Selon Müllenhoff, la Table remonterait aux environs de 520 ; Krusch suggère toutefois la fin du VIIe siècle ou le début du VIIIe siècle en se basant sur le fait que la liste des rois de Rome qui accompagne le texte dans certains manuscrits en fait intégralement partie et ne peut être antérieure à la fin de la période mérovingienne[8]. On accepte généralement aujourd’hui l’hypothèse de Müllenhoff en fonction des considérations historiques suivantes. Les Vandales et les Gépides cessèrent d’exister à la suite de la conquête de leurs royaumes par les Byzantins en 534 et 567. Les Thuringes et les Burgondes furent conquis par les Francs en 531 et 534, mais sont mentionnés à côtés des Lombards alors indépendants. Ces derniers n’étaient guère connus avant leur défaite aux mains des Hérules en 510. Les Bavarii pour leur part ne sont mentionnés dans aucun autre texte avant le Getica de Jordanès en 551 ou peu après.
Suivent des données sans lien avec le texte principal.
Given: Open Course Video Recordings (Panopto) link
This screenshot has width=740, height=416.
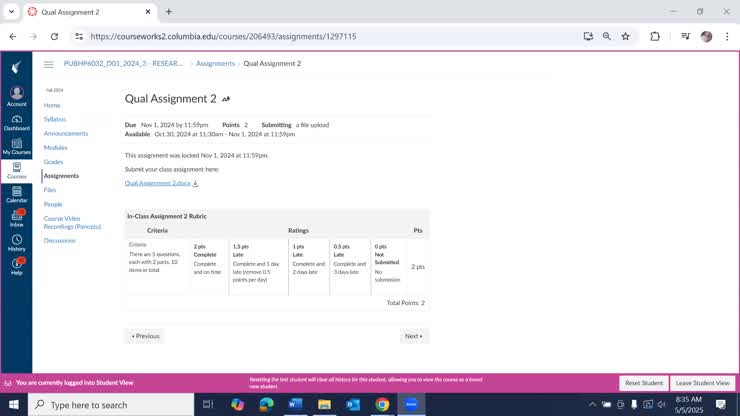Looking at the screenshot, I should pos(67,222).
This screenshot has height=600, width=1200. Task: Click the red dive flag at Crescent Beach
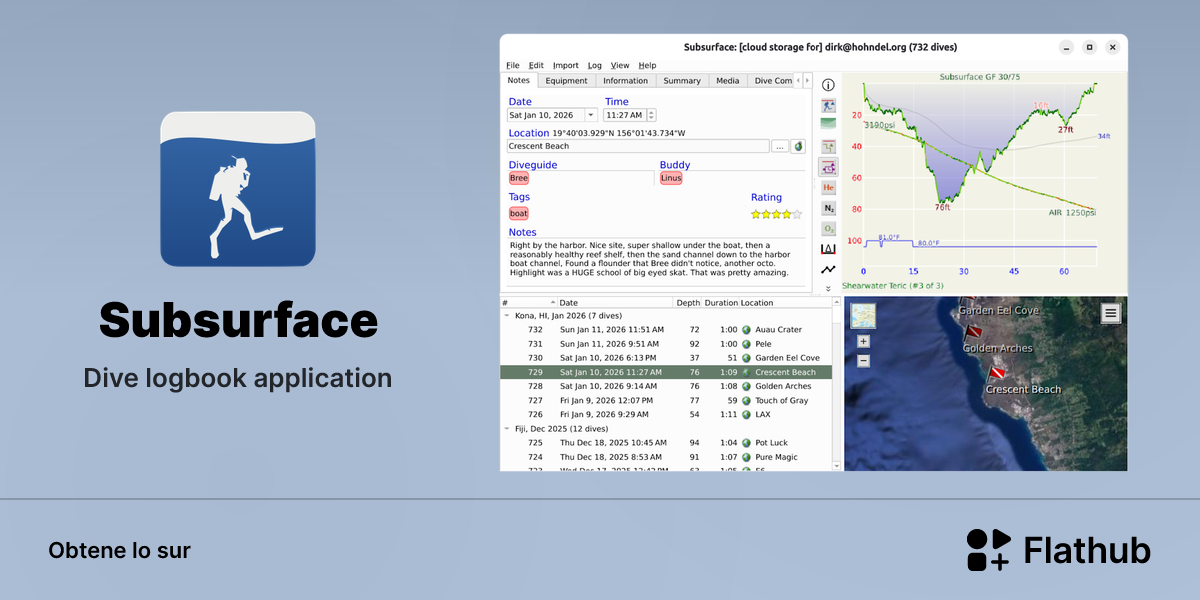(996, 375)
On en conclut que le texte a dû être composé entre 510 et 531[9]. On admet toutefois que Krusch a raison en ce qui a trait à la date de la liste des rois de Rome, qui est une addition postérieure[10].

Lieu de composition

La Table franque des Nations est rédigée soit dans l’Empire byzantin, soit dans l’Italie des Ostrogoths[11]. Goffart privilégie l’origine byzantine[11], de même qu’Helmut Reimitz[12]. Le texte lui-même plaide en faveur d’une origine byzantine et son objectif est manifestement relié à l’intérêt des empereurs Justin Ier et Justinien Ier de restaurer l’Empire romain d’Occident dans les années 520[11]. On peut même y voir un lien direct avec l’accession au pouvoir de Justin en 518 ou de Justinien en 527 [13]. À cette époque, une rédaction en latin ou en grec était consistante avec le statut de ces langues dans l’empire[11].
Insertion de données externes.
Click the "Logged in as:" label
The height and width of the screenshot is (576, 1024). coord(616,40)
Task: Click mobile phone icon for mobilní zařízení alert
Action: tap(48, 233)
Nicholas Evans, pour sa part, favorise l’hypothèse d’une origine italienne[14]. Le principal argument en faveur d’une origine italienne est l’utilisation de Tacite[11]. Aucun autre auteur antique n’utilise la Germania, sinon l’auteur de la Table, et le seul autre à l’utiliser avant le IXe siècle est Cassiodore, homme politique et écrivain au service des rois ostrogoths. On en veut comme preuve la circulation de la Germania dans l’Italie du début du VIe siècle[15]. On n’a aucune certitude sur la circulation de l’œuvre dans l’Empire byzantin, sauf peut-être pour des citations du Strategikon de l’empereur Maurice au VIIe siècle[11].

Auteur

On ignore qui est le rédacteur de la Table. Bien qu’il y ait eu de nombreuses tentatives pour déterminer au moins son ethnicité, aucune hypothèse n’est vraiment concluante. Müllenhoff plaide en faveur d’une identité franque, d’où le nom qu’il a donné à la Table. Toutefois, les mêmes arguments que l’on invoque en faveur d’une identité franque pourraient aussi bien s’appliquer à un auteur goth. Pour sa part, Ferdinand Lot suggère qu’il s’agissait d’un clerc alain[16].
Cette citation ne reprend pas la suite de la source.